Written problem a. Repeat the rows starting at the one that contains "Дамски бижута (41, 180)" and ending at the one that contains "[Pinterest] (24, 3)", with both of those rows included.

Document extract.
============

I think I paid $35 for the combo. Rod works fine for spot. I cleaned a fixed the reel. Baitfeeder no less. I put it on a old st. croix I had. 7'. You do understand you can break a reel and land big fish on a $35 reel, 10 times before you have spent $350. It really does teach you to "play" a fish. YOU GET PULL, YOUR ROD/REEL IS A TOOL, Not a winch. IMVHO. Its not the reel/rod/bait/etc. Its what YOU put into it. Not $$$$, Not even TIME. I really feel(JMVVVHO) its the understanding of the fishing.


----------



## Jesse Lockowitz (Feb 13, 2006)

rattler said:


> I think I paid $35 for the combo. Rod works fine for spot. I cleaned a fixed the reel. Baitfeeder no less. I put it on a old st. croix I had. 7'. You do understand you can break a reel and land big fish on a $35 reel, 10 times before you have spent $350. It really does teach you to "play" a fish. YOU GET PULL, YOUR ROD/REEL IS A TOOL, Not a winch. IMVHO. Its not the reel/rod/bait/etc. Its what YOU put into it. Not $$$$, Not even TIME. I really feel(JMVVVHO) its the understanding of the fishing.


:--|


----------



## smacks fanatic (Oct 16, 2010)

diawa d wave and d shock are great and there really easy to get!(cheapppp)


----------



## bluefish1928 (Jun 9, 2007)

smacks fanatic said:


> diawa d wave and d shock are great and there really easy to get!(cheapppp)


the slow rod action is ideal for float fishing

now the reel just sucks


----------



## rocket (Dec 1, 2008)

I am building a 7'6" St Croix for the rod. I'm leaning towards the Daiwa Sol if I can find a good deal on one.


----------



## surf rat (Jun 30, 2004)

*Sol*

Some of the best Trout fisherman around use it.....I have four of them....Bottom line is either you know or you don't....If someone dosen't have a clue what they are doing the reel and rod really don't matter anyway... I hear people say all the time I would never spend 250 dollars or even 350 dollars for a G. Loomis Trout rod..They charter me for the day and after fishing with one for a day go out and buy one then another and another...same with the SOL..I fished with a couple friends of mine last week and we had about nine Sols on nine Loomis rods between us in the boat....As far as finding a used SOL for sale good luck....It is like finding a used top notch Bird dog for sale... You may have to get out your wallet.


----------



## Fishman (Apr 23, 2000)

Rat where did you buy your SOLs


----------



## rocket (Dec 1, 2008)

============

Written problem b. Duplicate the passage of the fishing forum thread starting at "Some of the" and ending at "(Apr 23, 2000)", word for word.

============

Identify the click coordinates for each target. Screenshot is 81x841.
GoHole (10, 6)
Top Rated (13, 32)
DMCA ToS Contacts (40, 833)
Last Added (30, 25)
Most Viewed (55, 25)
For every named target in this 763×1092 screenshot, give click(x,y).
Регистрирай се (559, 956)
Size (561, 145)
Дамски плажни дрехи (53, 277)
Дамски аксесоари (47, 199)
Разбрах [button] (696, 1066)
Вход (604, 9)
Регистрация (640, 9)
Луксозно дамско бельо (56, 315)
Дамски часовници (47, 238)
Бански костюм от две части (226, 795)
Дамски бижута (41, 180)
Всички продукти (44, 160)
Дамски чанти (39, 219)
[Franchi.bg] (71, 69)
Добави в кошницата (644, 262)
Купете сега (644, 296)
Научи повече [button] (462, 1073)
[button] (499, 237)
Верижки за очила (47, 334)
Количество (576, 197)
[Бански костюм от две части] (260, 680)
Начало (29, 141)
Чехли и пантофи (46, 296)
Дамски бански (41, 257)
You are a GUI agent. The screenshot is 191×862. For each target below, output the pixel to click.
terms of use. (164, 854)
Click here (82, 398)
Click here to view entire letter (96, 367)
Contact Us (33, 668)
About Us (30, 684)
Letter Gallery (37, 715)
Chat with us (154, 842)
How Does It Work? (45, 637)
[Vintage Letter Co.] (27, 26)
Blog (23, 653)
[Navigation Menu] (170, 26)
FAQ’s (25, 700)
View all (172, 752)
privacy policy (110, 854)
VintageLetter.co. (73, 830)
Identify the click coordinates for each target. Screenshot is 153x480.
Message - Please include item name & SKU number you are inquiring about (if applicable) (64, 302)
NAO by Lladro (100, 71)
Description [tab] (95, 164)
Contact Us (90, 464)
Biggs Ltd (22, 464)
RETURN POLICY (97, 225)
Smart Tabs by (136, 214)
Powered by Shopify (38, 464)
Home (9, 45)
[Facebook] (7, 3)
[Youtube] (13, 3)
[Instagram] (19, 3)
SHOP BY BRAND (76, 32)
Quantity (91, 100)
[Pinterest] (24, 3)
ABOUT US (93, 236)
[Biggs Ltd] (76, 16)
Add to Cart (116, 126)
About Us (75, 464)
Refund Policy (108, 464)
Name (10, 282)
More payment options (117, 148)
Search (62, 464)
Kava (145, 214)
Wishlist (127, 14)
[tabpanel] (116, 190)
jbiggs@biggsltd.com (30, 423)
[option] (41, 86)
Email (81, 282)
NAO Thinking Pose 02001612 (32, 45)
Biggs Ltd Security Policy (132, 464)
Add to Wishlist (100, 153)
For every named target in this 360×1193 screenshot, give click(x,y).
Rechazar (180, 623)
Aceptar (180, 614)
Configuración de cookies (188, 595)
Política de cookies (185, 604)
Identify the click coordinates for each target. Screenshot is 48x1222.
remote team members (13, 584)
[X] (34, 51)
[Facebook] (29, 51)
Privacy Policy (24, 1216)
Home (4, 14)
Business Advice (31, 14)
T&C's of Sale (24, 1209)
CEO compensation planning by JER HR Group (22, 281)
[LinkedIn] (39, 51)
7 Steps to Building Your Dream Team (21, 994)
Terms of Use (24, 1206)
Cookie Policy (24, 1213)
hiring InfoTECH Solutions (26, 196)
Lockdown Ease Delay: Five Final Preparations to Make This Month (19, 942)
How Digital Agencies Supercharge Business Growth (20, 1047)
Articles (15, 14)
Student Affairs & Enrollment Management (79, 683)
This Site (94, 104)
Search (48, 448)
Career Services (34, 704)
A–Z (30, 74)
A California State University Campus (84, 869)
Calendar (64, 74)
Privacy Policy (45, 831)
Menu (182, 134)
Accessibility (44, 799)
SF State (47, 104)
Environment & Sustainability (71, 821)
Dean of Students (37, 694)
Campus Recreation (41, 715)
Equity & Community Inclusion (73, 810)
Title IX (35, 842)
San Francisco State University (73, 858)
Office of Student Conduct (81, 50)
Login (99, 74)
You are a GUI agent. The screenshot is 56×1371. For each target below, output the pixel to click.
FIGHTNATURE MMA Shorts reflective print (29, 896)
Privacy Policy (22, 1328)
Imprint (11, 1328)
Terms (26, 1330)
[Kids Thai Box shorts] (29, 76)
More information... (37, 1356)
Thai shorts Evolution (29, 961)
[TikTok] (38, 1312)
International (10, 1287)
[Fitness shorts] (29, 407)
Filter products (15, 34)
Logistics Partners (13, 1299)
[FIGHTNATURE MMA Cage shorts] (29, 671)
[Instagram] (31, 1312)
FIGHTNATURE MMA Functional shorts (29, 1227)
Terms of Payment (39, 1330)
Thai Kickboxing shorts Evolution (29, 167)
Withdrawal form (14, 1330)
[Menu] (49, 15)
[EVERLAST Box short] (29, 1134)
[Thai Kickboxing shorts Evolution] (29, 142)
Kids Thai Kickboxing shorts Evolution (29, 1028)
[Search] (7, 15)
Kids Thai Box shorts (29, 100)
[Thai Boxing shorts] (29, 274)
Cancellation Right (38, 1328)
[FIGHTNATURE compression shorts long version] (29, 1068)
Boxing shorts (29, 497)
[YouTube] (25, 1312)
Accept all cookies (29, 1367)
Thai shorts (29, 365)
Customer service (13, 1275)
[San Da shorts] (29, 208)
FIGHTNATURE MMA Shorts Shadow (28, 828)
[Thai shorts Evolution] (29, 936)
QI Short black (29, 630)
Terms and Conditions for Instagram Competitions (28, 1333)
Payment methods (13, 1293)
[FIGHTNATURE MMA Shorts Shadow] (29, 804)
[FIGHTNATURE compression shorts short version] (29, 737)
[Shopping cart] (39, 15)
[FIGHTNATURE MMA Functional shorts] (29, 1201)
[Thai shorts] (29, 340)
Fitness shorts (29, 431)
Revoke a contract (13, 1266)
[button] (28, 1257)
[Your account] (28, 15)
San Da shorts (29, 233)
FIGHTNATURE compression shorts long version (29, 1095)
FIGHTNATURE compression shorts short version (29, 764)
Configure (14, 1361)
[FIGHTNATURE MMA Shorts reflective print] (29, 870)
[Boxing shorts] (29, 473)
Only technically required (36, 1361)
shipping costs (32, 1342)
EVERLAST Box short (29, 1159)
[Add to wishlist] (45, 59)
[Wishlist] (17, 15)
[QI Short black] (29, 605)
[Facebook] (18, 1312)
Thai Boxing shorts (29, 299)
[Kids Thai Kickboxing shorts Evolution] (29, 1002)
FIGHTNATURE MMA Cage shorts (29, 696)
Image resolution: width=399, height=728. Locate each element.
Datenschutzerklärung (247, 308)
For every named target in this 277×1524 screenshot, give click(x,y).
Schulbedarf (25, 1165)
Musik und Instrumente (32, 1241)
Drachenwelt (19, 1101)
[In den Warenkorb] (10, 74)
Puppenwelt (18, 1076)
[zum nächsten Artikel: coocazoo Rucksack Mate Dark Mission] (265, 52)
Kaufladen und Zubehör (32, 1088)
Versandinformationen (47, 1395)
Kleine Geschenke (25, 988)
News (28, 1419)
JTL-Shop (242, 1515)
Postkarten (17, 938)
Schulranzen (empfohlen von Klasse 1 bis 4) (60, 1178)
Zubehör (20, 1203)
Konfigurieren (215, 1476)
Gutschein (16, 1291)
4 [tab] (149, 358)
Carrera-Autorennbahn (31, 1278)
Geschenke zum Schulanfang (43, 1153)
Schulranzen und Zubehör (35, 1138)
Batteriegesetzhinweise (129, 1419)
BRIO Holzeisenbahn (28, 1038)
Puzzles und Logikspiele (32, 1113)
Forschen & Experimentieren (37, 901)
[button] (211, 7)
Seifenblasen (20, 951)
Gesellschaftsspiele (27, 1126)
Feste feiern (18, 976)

============

Written response a.
Дамски бижута (41, 180)
Всички продукти (44, 160)
Дамски чанти (39, 219)
[Franchi.bg] (71, 69)
Добави в кошницата (644, 262)
Купете сега (644, 296)
Научи повече [button] (462, 1073)
[button] (499, 237)
Верижки за очила (47, 334)
Количество (576, 197)
[Бански костюм от две части] (260, 680)
Начало (29, 141)
Чехли и пантофи (46, 296)
Дамски бански (41, 257)
You are a GUI agent. The screenshot is 191×862. For each target below, output the pixel to click.
terms of use. (164, 854)
Click here (82, 398)
Click here to view entire letter (96, 367)
Contact Us (33, 668)
About Us (30, 684)
Letter Gallery (37, 715)
Chat with us (154, 842)
How Does It Work? (45, 637)
[Vintage Letter Co.] (27, 26)
Blog (23, 653)
[Navigation Menu] (170, 26)
FAQ’s (25, 700)
View all (172, 752)
privacy policy (110, 854)
VintageLetter.co. (73, 830)
Identify the click coordinates for each target. Screenshot is 153x480.
Message - Please include item name & SKU number you are inquiring about (if applicable) (64, 302)
NAO by Lladro (100, 71)
Description [tab] (95, 164)
Contact Us (90, 464)
Biggs Ltd (22, 464)
RETURN POLICY (97, 225)
Smart Tabs by (136, 214)
Powered by Shopify (38, 464)
Home (9, 45)
[Facebook] (7, 3)
[Youtube] (13, 3)
[Instagram] (19, 3)
SHOP BY BRAND (76, 32)
Quantity (91, 100)
[Pinterest] (24, 3)

Written response b.
Some of the best Trout fisherman around use it.....I have four of them....Bottom line is either you know or you don't....If someone dosen't have a clue what they are doing the reel and rod really don't matter anyway... I hear people say all the time I would never spend 250 dollars or even 350 dollars for a G. Loomis Trout rod..They charter me for the day and after fishing with one for a day go out and buy one then another and another...same with the SOL..I fished with a couple friends of mine last week and we had about nine Sols on nine Loomis rods between us in the boat....As far as finding a used SOL for sale good luck....It is like finding a used top notch Bird dog for sale... You may have to get out your wallet.


----------



## Fishman (Apr 23, 2000)